8 Responses to “You Can’t Learn What You Don’t Know…”

  1. Sage the Fool June 14, 2010 at 4:35 pm #

    This should be read by anyone who tries to communicate new ideas to others. If you aren’t aware of the pre-conditioning of your audience, they may not be hearing what you think you’re teaching them.

  2. Sam June 15, 2010 at 3:05 am #

    Thanks – nice photo!

    Would you be able to do a post (or link me – you’ve probably done one already), where you talk about this creation-restoring angle of the resurrection of Christ?

    Particularly, my question would be yes – Christ’s resurrection is cosmic in scope, and will ultimately bring about the redemption of creation, but why is it something we, as those in Christ, do now? Are we agents of this creation-restoration in any way other than by being Christ’s ambassadors?

  3. Siufung June 15, 2010 at 4:08 am #

    I have a similar experience when I teach in the (smaller) theological colleges here in Australia. It’s quite frustrating. But you’re right, I just have to be patient and keep working on it.

    (Thank you for your blog, by the way. I am learning heaps from you. And I really like your book, Unlocking Romans.)

    • J. R. Daniel Kirk June 15, 2010 at 9:11 am #

      Thanks for the kind words, Siufing.

      Perhaps part of the answer is being more clear about where what we’re saying contrasts with what they’re thinking. That, of course, entails knowing what they’re likely bringing through the door with them!

  4. J. R. Daniel Kirk June 15, 2010 at 9:10 am #

    Sam,

    I think that I deal with some of it in my recent CT article, “A Resurrection that Matters”.

    My theological grid for understanding salvation is one of grabbing hold of the future and bringing it to bear on the present. Inaugurated eschatology is the reason we can say we’re justified, adopted, sanctified, glorified, God’s children, etc.

    That individualized realization of the future is part of a corporate inauguration of our future identity as God’s people. If the future is people from every nation, tribe, and tongue bowing down before God and the Lamb, the present is to be a foretaste where “we all together, with one voice, glorify the God and father” (Romans 15).

    From individual to corporate, I think we are right to take the next step to “cosmic”. “If anyone is in Christ–new creation! The old things have gone away. Behold! New things have come.” In his book, When the Kings Come Marching In, Rich Mouw has a section entitled, “What are the ships of Tarshish doing here?” He points out how in both Isaiah and Revelation the final pictures of God being glorified in the Holy City include things we would have assumed to have been destroyed in the earlier purifying purges.

    But somehow, the kings of the earth bring the glory of the nations in. What glory might the nations have that is pure and undefiled and therefore worthy to be brought into the Holy City? Somehow, the realm of redemption extends beyond the persons and people of God.

    Or, if you prefer the theology of Gladiator, “What you do here will echo through the halls of eternity!”

  5. Sam June 15, 2010 at 10:27 am #

    Thanks Daniel, that’s very clear.

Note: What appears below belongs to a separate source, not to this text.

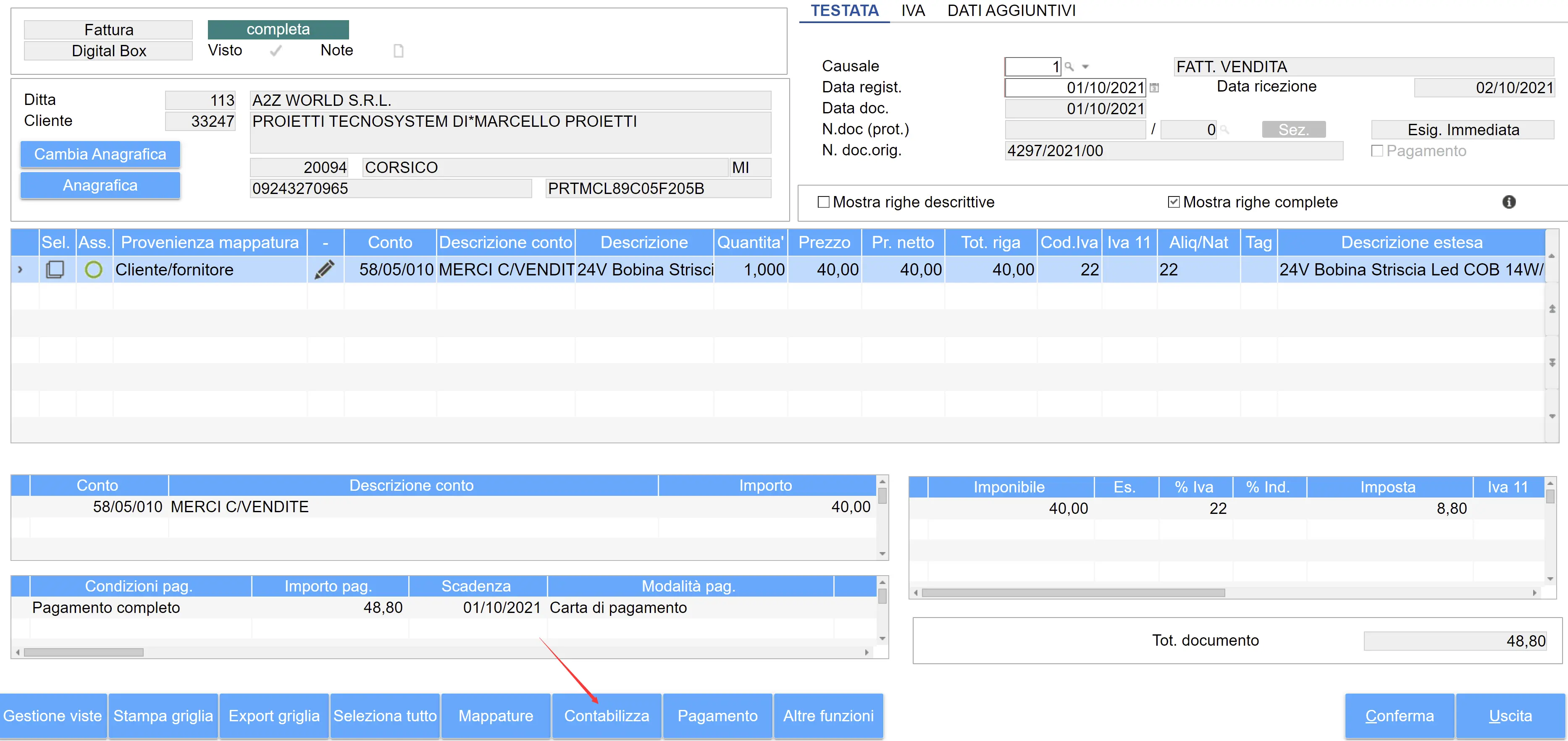Click the info icon beside Mostra righe complete
This screenshot has width=1568, height=741.
pyautogui.click(x=1509, y=202)
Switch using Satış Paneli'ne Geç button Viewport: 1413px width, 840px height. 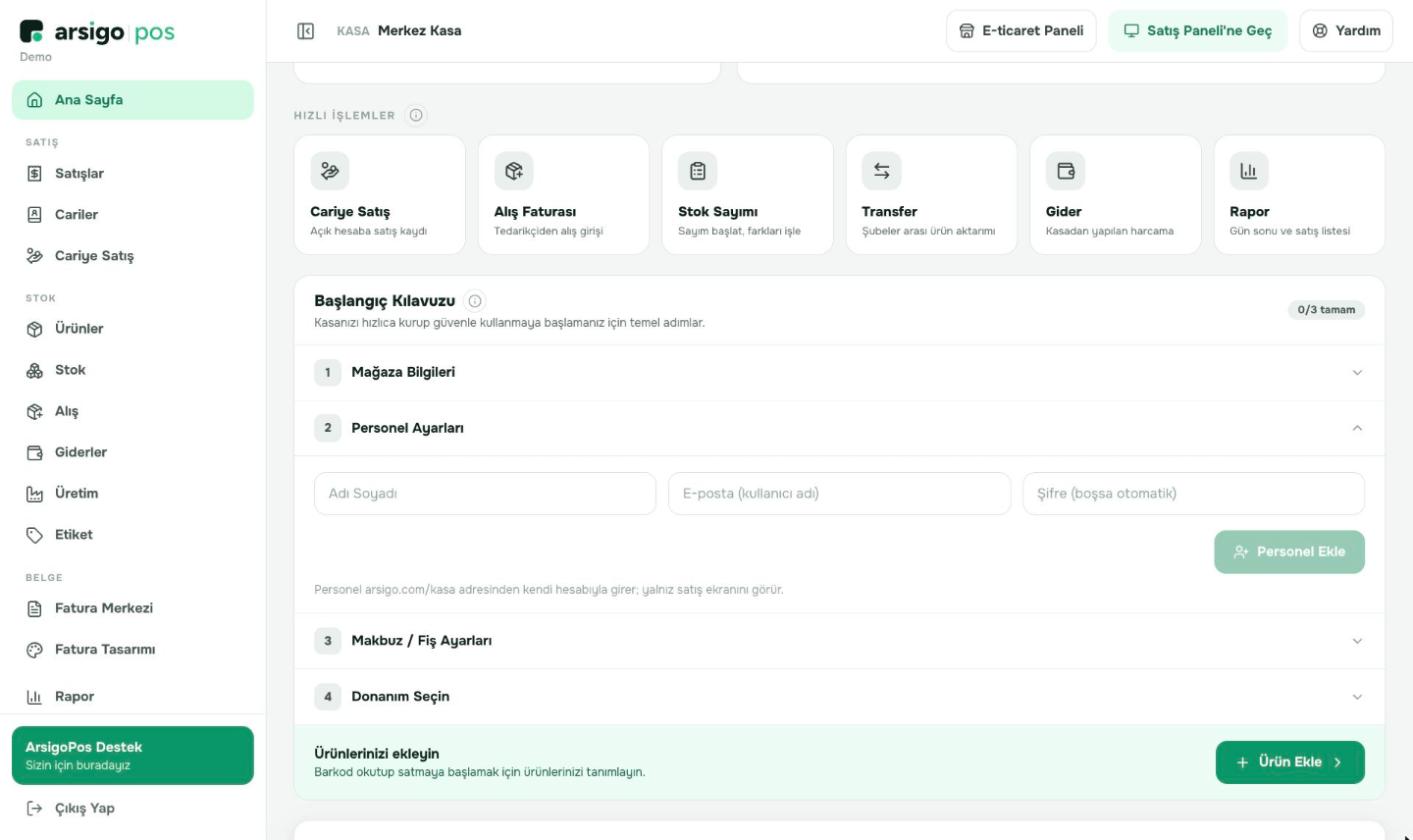click(x=1198, y=31)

I certainly appreciate the “appropriating the future now aspects of redemption” for the persons and people of God – I’ll have to think about the cosmic category! Initial suggestion would be that perhaps the only category is the redemption of the people of God; the others are implications of that central redemption?

    • J. R. Daniel Kirk June 15, 2010 at 10:34 am #

      Hmmm… I might say that the only category is new creation, one that is inaugurated with the creation of a new humanity in the resurrected Christ. But it might just be that they all come together and you can’t have one without the other.

  6. Sam June 16, 2010 at 12:35 pm #

    I have had similar experiences when working with people at my church. I think the natural human reaction, when we hear something different, is to try and relate it to something we already know or are familiar with it. So what ends up happening is that what is familiar is the grid through which the new stuff is heard, which makes it not being so different. I guess we got to know our audience. We got to guess what they will latch onto and then try and get them not to do it.